The fallacy in the plaintiff’s position is that the contracts here were not mere annuity contracts. They included an *97important element of life insurance, by providing that if the plaintiff died before having gotten back all of his $100,000, his wife or his estate should be paid enough more to make $100,000. Thus, for the first year he had, in addition to his annuity contract, life insurance of some $95,000 and for each succeeding year up to twenty years, diminishing amounts of life insurance. This feature of the contracts must have cost a great deal of money, and we are not told how much. But whatever part of the $100,000 was paid for this life insurance element of the contracts was not expected to be repaid, except upon the contingency of the plaintiff’s death within the specified time, and hence was not a part of the principal held by the insurance companies to be repaid to the plaintiff in annuity payments. If the amount properly chargeable to the life insurance element of the contracts were subtracted from the $100,000, and there remained, say, $87,000, the plaintiff would not have to live to be 100 to get back the amount paid for his annuities.

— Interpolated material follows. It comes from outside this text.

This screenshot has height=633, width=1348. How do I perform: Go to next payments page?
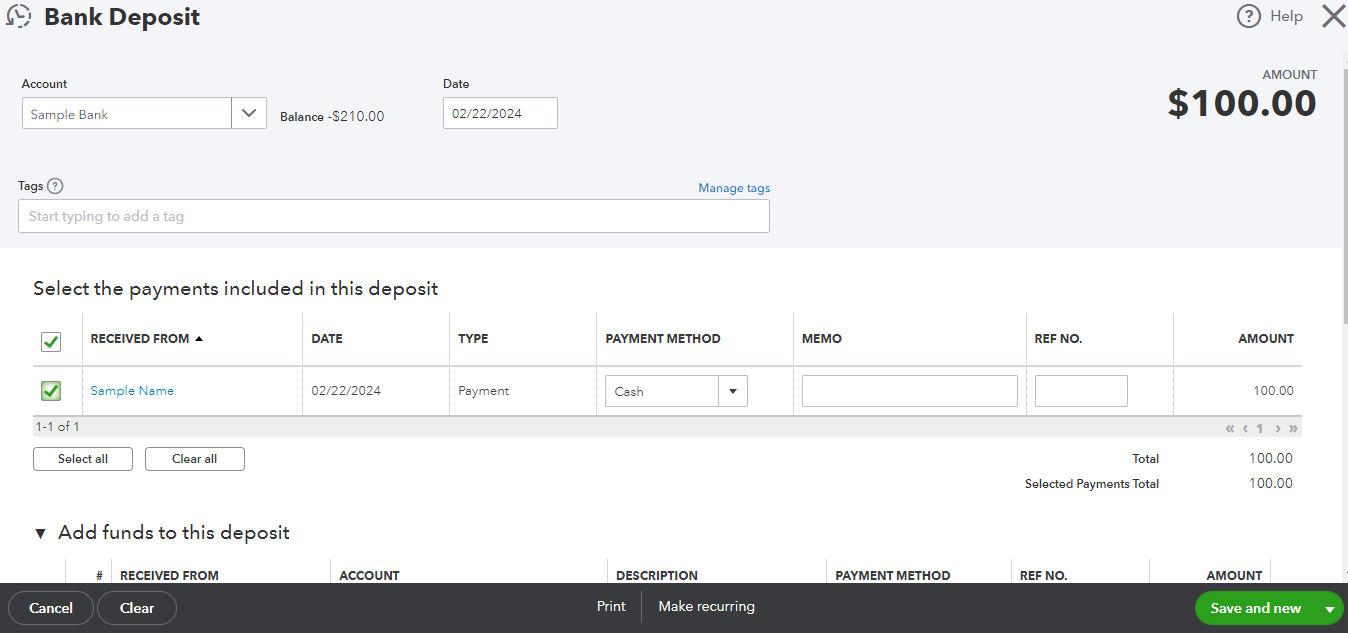[1278, 427]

What I have written suggests, of course, that the Commissioner of Internal Revenue may not have been justified in applying the statutory three percent rate to the entire $100,000 paid by the plaintiff for the contracts, since they were contracts not only for annuities but also for life insurance. But the plaintiff expressly concedes that the statute as written was not misapplied. He urges only that the statute is unconstitutional and void. We therefore are not confronted with the question suggested above.